Paris:President Joe Biden on Friday for the first time publicly apologised to Ukrainian President Volodymyr Zelenskyy for a monthslong holdup in American military assistance that let Russia make gains on the battlefield. Speaking in Paris, where they both attended ceremonies marking the 80th anniversary of the D-Day landings, Biden told Zelenskyy that he apologised to the Ukrainian people for the weeks of not knowing if more assistance would come while Congress waited six months before sending Biden a USD 61 billion military aid package for Ukraine.
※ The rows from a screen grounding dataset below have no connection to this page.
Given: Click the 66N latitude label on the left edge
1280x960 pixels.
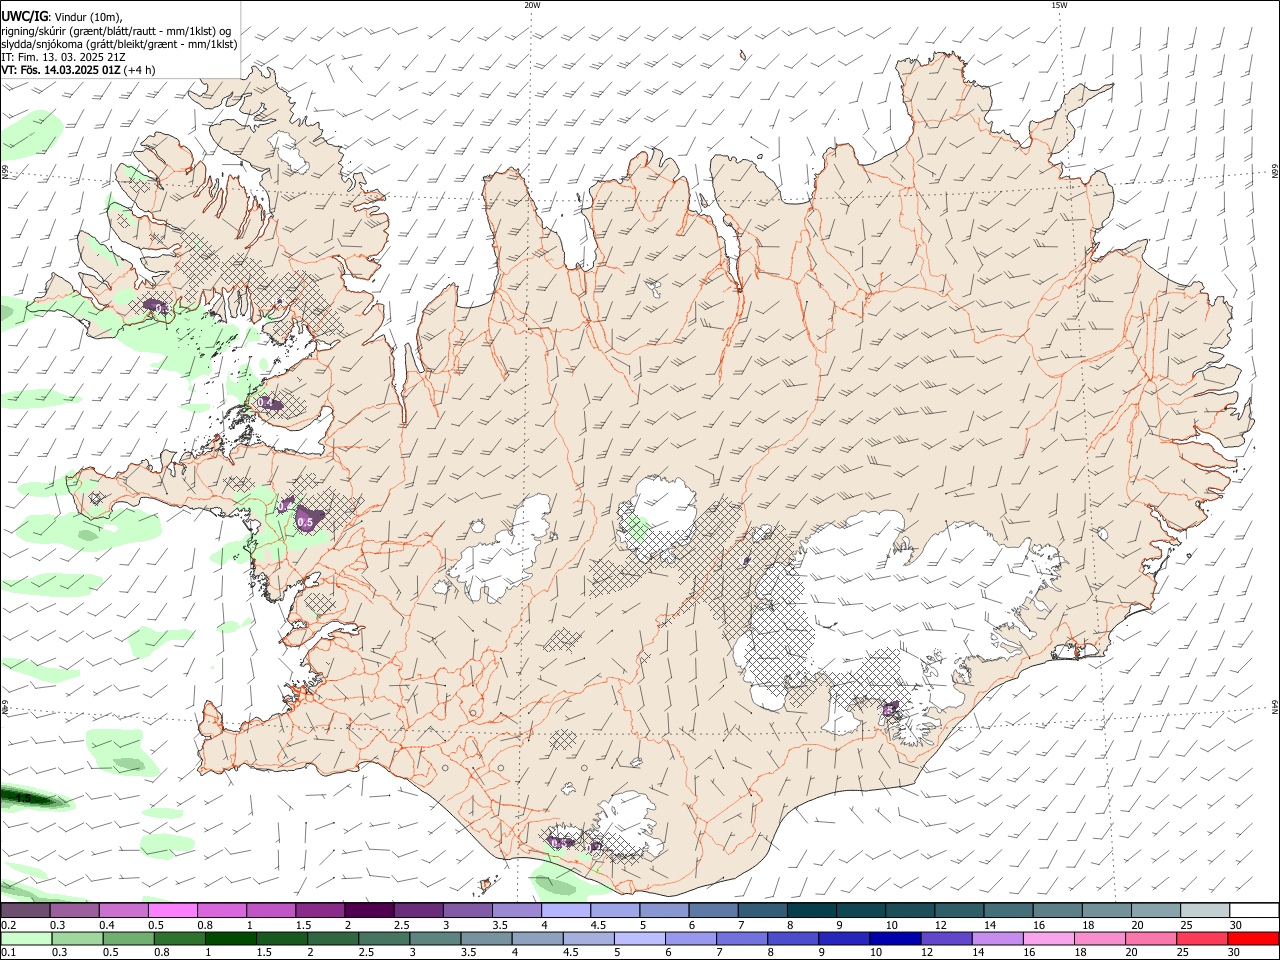Looking at the screenshot, I should pos(5,173).
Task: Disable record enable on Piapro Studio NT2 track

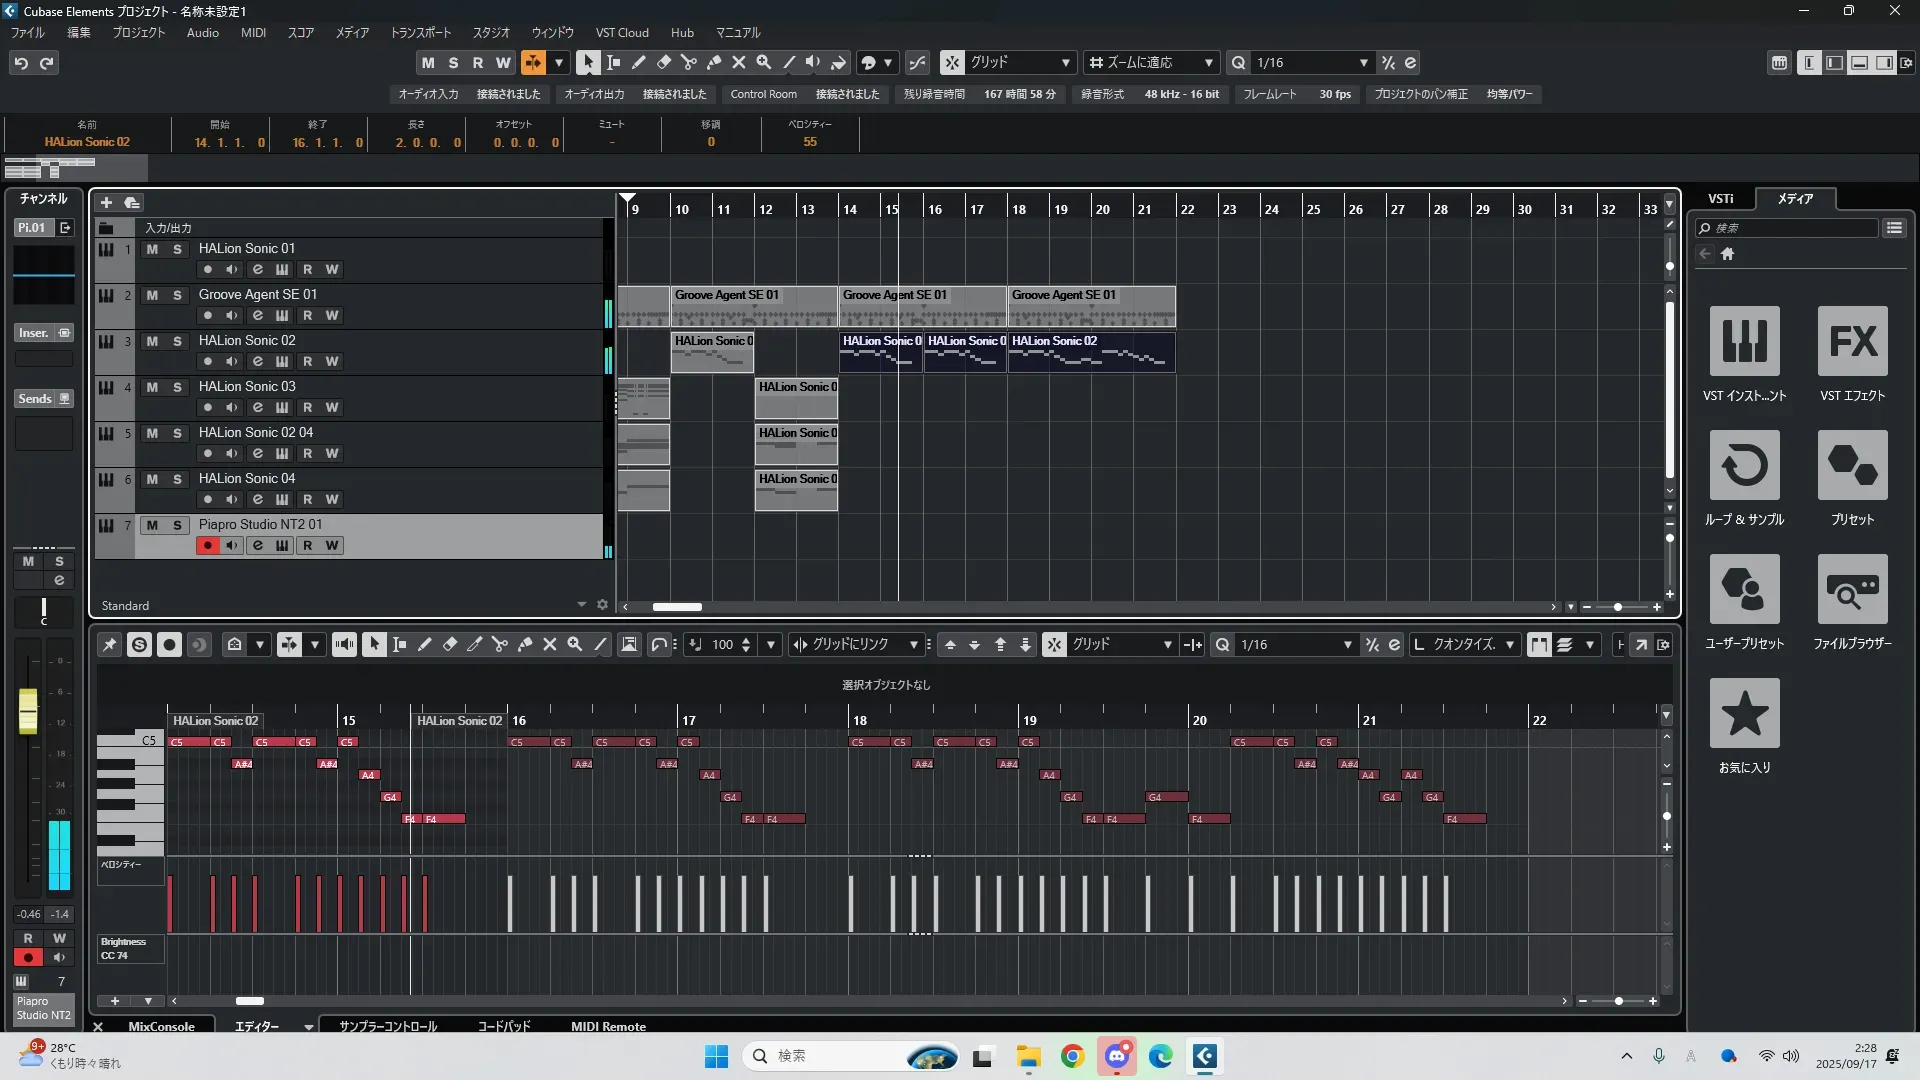Action: pos(207,546)
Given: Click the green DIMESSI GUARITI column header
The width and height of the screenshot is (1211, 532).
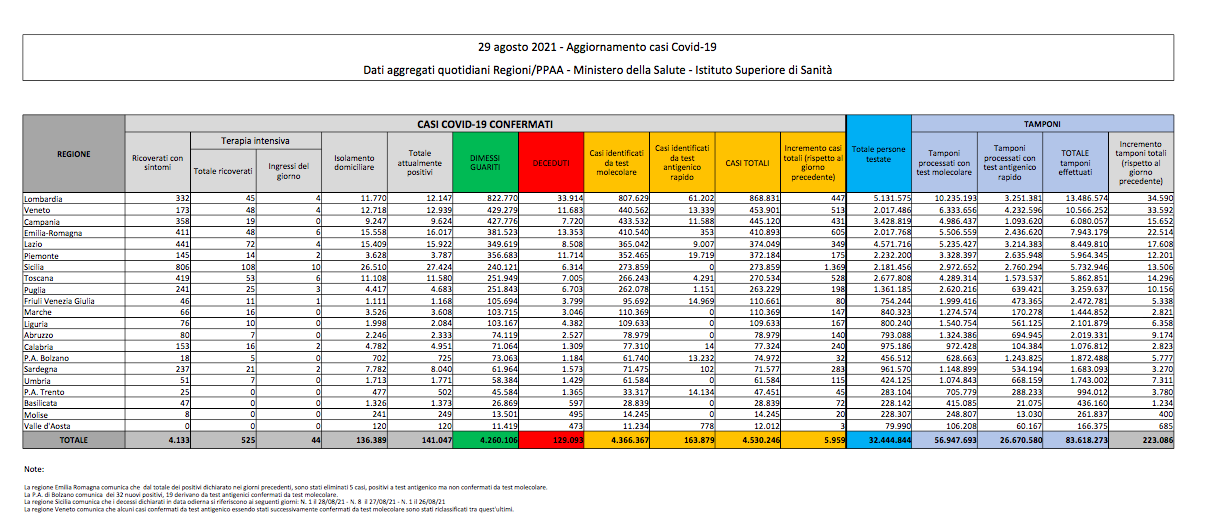Looking at the screenshot, I should click(x=484, y=163).
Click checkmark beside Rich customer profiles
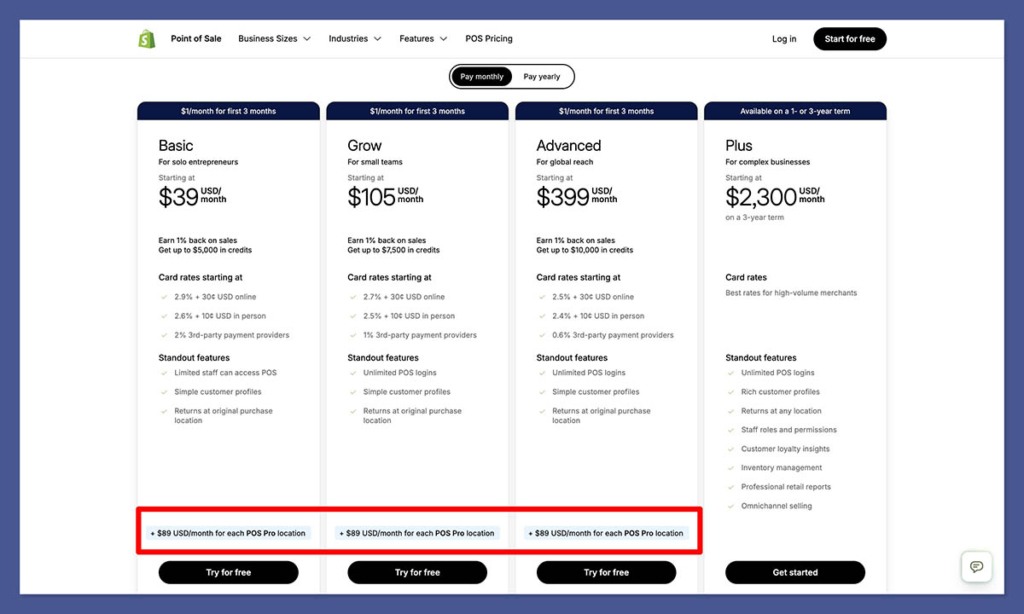Screen dimensions: 1024x614 coord(730,392)
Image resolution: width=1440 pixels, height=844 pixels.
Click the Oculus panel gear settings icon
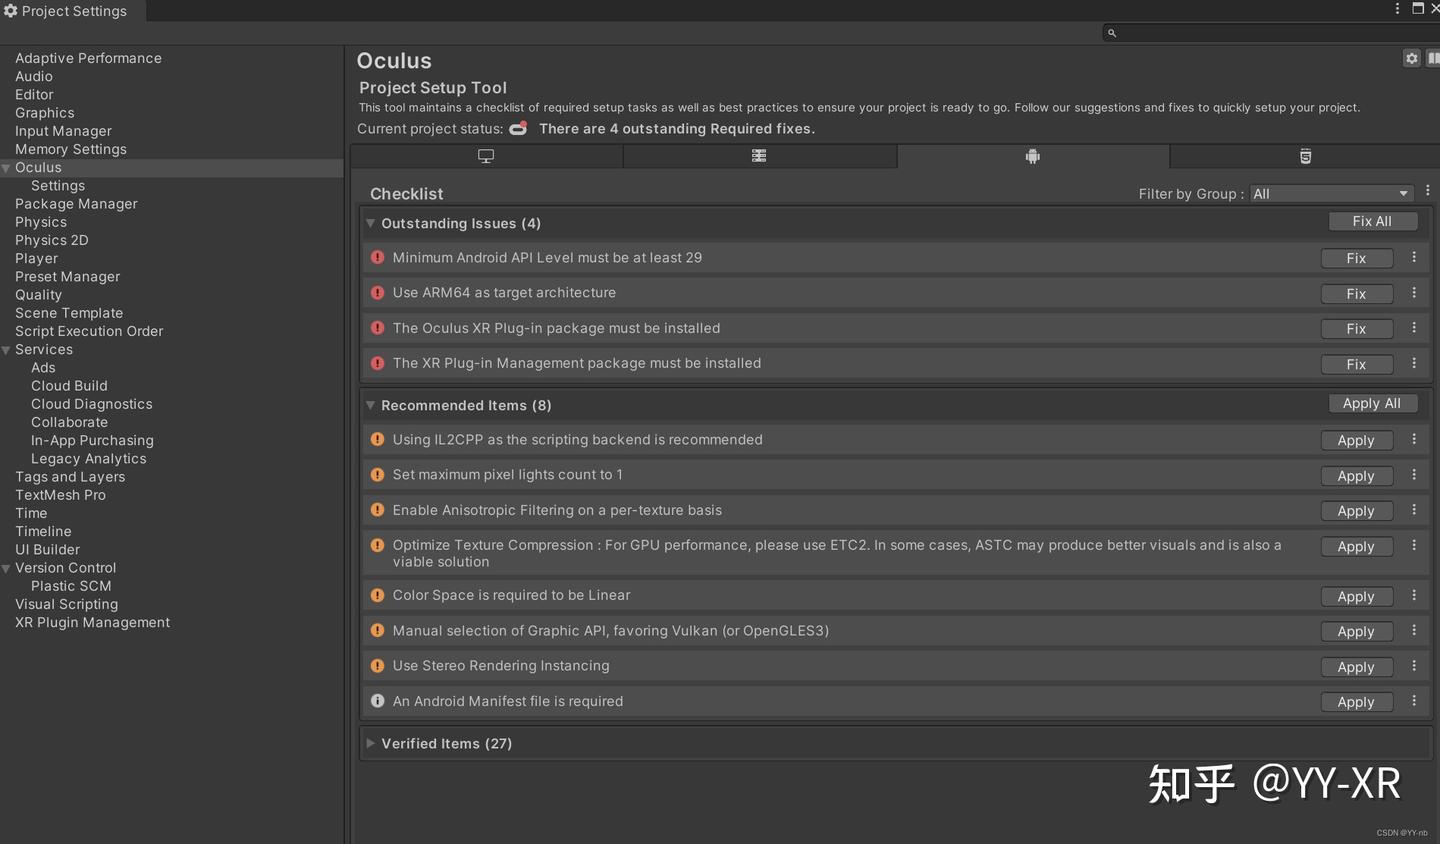pyautogui.click(x=1411, y=58)
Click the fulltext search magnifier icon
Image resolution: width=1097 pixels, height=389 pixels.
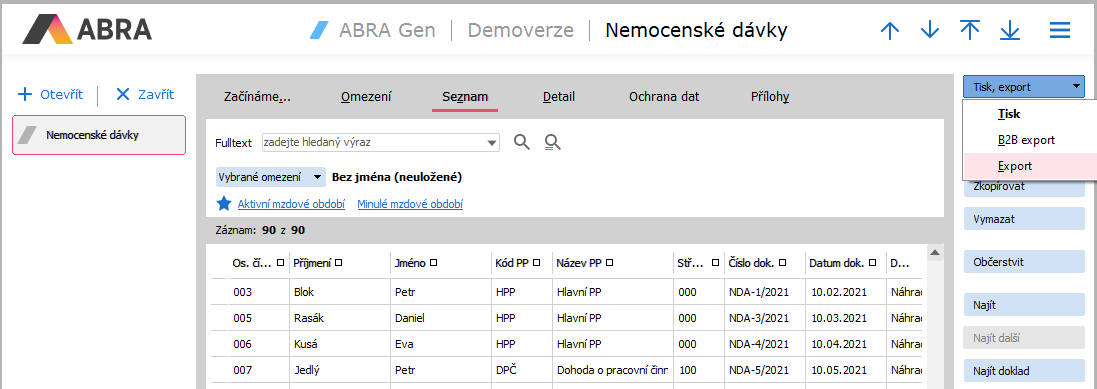[522, 143]
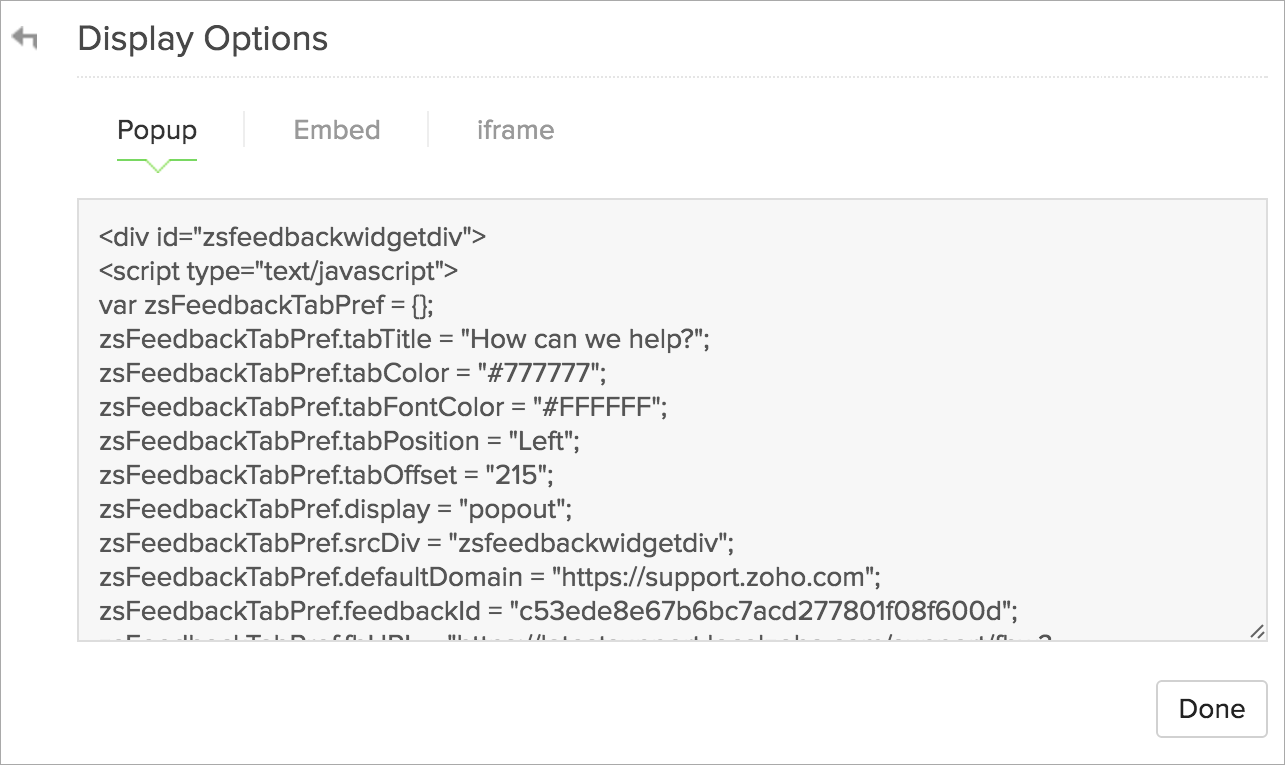Select the Popup tab
This screenshot has height=765, width=1285.
tap(157, 130)
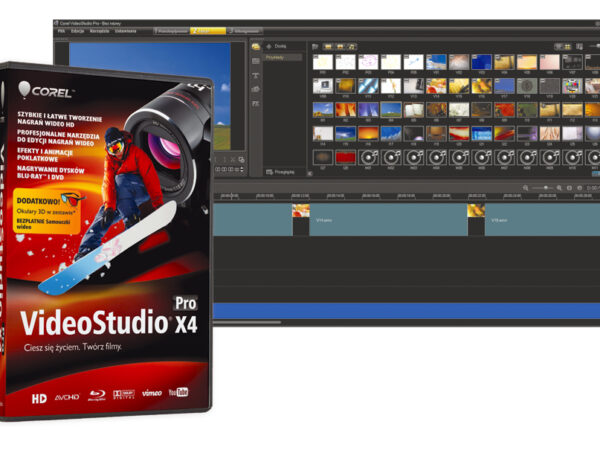Screen dimensions: 600x450
Task: Select the first audio disc thumbnail in library
Action: (367, 156)
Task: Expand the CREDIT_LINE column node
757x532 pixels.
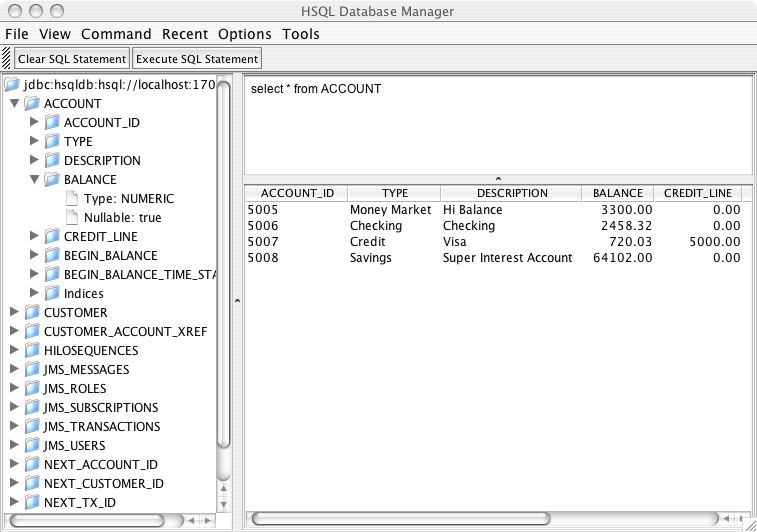Action: 34,236
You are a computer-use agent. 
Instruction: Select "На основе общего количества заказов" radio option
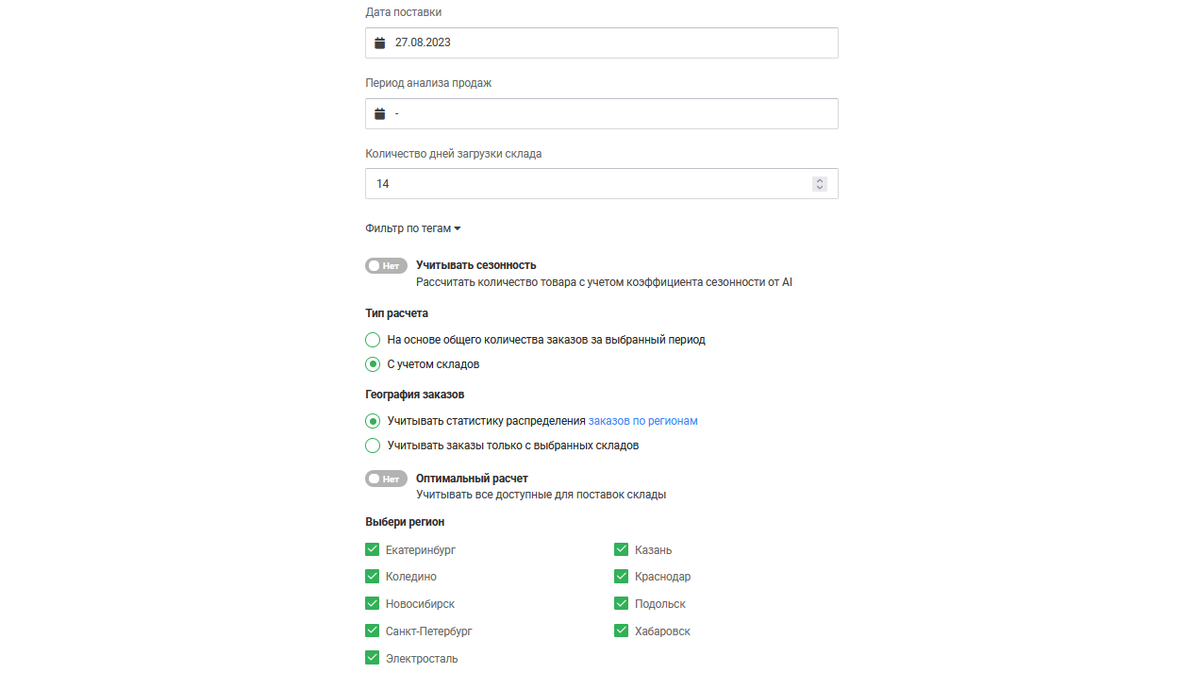coord(373,340)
Still, the Democratic president insisted that the American people were standing by Ukraine for the long haul. We're still in. Completely. Thoroughly, he said. The United States is by far Kyiv's biggest supplier of wartime support, and Ukraine is trying to fend off an intense Russian offensive in eastern areas of the country. The push is focused on the Ukrainian border regions of Kharkiv and Donetsk but Ukrainian officials say it could spread as Russia's bigger army seeks to make its advantage tell.
The offensive is seeking to exploit Kyiv's shortages of ammunition and troops along the roughly 1,000-kilometre (620-mile) front line. That shortfall in weaponry came after US military aid was held up in Congress for six months before Biden in April signed the USD 61 billion package into law.
The slow pace of delivery of pledged Western weaponry has long frustrated Zelenskyy, as has Biden's hesitation over supplying more hardware for fear of provoking Russian President Vladimir Putin. That has caused tension in their relationship. The US will send about USD 225 million in military aid to Ukraine, US officials said Thursday. The latest package includes munitions for the High Mobility Artillery Rocket System, or HIMARS, as well as mortar systems and an array of artillery rounds, officials said.
Easing their stance amid Russia's most recent onslaught and with Ukraine's army reeling, some NATO allies including the US said last week they would allow Ukraine to use weapons they deliver to Kyiv to carry out limited attacks inside Russia. That step brought a furious response from the Kremlin, which warned that Europe's biggest conflict since World War II could spin out of control.